BIRMINGHAM: England batsman Ian Bell expects Australia to come back “hard if not harder” in the fourth Ashes Test at Trent Bridge after an embarrassing loss at Edgbaston.
Bell, returning to form, made two fifties on his Warwickshire home ground as England beat Australia by eight wickets inside three days to win the third Test and go 2-1 up in the series.
It was fine recovery by Alastair Cook’s side after England suffered a 405-run thrashing in the second Test at Lord’s.
That match saw Australia bounce back from a convincing 169-run loss in the first Test in Cardiff.
Such has been the see-saw nature of this campaign that 33-year-old Bell, a veteran of 113 Tests, refused to take anything for granted when the fourth match in the series starts at Nottingham’s Trent Bridge ground on Thursday.
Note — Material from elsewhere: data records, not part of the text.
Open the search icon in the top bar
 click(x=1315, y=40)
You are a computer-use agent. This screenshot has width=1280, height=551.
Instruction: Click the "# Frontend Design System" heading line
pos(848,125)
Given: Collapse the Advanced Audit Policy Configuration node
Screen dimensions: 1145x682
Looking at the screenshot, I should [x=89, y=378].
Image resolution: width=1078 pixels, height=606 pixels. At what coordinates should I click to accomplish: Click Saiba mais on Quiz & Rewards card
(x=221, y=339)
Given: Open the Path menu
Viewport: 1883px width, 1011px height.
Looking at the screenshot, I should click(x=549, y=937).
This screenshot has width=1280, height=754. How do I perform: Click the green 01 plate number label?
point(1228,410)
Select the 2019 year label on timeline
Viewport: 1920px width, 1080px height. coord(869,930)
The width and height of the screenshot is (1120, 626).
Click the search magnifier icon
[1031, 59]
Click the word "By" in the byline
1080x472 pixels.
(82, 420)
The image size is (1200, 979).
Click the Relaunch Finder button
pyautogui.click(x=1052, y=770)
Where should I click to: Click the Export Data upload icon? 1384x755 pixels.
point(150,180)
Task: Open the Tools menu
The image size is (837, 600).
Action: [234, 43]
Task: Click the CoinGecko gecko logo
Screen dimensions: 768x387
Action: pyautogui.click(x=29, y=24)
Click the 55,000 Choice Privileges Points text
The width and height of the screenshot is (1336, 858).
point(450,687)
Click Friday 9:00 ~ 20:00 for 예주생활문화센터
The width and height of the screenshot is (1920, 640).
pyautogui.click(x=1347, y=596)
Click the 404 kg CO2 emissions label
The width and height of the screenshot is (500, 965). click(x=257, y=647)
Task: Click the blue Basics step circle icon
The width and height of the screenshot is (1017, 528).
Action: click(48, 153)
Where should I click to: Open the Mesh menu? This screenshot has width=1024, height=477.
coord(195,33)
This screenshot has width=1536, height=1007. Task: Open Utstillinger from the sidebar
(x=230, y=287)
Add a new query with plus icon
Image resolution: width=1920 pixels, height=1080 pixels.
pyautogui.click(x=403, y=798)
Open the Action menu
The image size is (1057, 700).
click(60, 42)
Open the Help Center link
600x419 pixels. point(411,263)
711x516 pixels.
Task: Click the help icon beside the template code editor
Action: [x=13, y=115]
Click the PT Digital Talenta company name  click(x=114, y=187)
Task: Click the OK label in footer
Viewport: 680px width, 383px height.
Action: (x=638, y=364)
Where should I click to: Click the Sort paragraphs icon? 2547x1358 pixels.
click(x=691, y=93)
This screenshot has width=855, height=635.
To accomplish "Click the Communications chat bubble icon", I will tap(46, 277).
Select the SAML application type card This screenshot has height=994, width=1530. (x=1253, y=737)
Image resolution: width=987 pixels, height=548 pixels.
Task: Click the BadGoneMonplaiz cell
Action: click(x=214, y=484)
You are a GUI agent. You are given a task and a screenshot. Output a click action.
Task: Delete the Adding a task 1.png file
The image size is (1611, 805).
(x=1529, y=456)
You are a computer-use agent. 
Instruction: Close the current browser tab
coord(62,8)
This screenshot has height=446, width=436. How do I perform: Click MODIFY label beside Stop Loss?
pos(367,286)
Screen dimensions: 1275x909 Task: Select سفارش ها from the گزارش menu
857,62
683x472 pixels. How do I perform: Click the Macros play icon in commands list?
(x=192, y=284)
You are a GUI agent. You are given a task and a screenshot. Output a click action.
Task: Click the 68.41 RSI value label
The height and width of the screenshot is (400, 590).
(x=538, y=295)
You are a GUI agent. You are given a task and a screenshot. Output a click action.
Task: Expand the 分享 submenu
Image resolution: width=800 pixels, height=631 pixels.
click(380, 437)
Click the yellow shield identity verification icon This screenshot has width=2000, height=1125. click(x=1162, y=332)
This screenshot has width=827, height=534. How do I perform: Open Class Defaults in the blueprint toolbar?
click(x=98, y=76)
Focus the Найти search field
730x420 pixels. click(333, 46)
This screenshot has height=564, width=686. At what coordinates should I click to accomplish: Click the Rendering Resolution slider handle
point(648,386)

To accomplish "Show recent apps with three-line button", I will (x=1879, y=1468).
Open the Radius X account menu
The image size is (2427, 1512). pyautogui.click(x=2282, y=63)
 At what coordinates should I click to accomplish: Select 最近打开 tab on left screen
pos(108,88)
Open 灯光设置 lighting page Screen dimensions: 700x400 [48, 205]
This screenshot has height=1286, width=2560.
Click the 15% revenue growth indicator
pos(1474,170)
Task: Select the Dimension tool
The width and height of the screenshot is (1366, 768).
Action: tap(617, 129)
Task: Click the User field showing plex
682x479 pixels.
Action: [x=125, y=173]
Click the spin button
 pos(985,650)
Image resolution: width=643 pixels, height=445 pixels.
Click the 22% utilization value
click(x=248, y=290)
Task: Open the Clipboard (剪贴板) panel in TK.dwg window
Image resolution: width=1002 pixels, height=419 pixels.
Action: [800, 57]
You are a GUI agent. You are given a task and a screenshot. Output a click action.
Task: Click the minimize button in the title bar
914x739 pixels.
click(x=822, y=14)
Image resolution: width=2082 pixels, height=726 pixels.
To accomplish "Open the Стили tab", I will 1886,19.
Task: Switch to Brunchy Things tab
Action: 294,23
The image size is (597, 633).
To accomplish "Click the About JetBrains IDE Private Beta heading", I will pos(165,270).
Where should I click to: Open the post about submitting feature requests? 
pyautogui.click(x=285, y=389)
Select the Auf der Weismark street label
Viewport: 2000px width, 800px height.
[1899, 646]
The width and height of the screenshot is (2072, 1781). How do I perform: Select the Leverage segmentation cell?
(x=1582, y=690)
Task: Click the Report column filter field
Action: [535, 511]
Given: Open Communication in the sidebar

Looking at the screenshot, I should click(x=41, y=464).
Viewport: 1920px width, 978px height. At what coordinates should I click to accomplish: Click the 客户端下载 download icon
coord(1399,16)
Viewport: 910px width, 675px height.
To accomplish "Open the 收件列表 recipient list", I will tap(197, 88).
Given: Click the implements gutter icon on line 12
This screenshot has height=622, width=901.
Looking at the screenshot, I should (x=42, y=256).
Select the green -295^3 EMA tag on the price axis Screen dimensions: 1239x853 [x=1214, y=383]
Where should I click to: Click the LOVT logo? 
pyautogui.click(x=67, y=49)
“We fully expect Australia to come back hard, if not harder,” Bell told British radio.
“We have to front up again like we did [at Edgbaston],” he added, with England yet to win two Tests in a row in 2015.
Bell’s position was called into question after two low scores at Lord’s left him with a meagre average of 20.84 in seven Tests this year.
But rather than drop him, England’s selectors promoted Bell to number three in place of Gary Ballance, left out after an equally poor run of form.
Bell, who responded with innings of 53 and 63, said the speculation about his place had been liberating rather than burdensome.
“When things started to get to that point where people were saying this might be my last Test match, I actually got into a simpler, much better mindset,” he said.
“I was going to go out there and give it absolutely everything and what will be, will be.”
Bell, who at one stage had scored just 45 runs in seven innings added: “It’s been really tough. You go in and out of form, and sometimes you don’t know where the next run’s coming from and I honestly did feel like that at times.”
The Warwickshire stalwart said the support from his home crowd had helped end his personal slump.
“It’s nice to come to Edgbaston, we’ve had incredible support as a team, but as a local player I felt like when I walked out to bat in particular on day one it was the best applause I’ve ever got in my career, and I felt that the whole crowd was with me and desperate for me to do well.”
Some of the gloss of England’s win was taken off by a side injury to James Anderson which ruled him out playing at Trent Bridge a ground where the paceman has enjoyed phenomenal success in Test cricket.
But while losing their all-time leading wicket-taker is a setback, Bell said it was always unlikely that England would get through the series with an unchanged attack.
And having seen how fast bowler Steven Finn took a Test-best six for 79 at Edgbaston, after replacing the injured Mark Wood for his first match at this level since 2013, Bell was confident one of the back-up seamers including the fit-again Wood could shine in Anderson’s absence.
“[In the 2010/11 Ashes, which England won 3-1] we lost (Stuart) Broad quite early in the series and it gave Tim Bresnan an opportunity, it gave Chris Tremlett an opportunity.
“We were never going to win this series with just 11 players, it was going to be a squad effort and that’s what experience tells me.”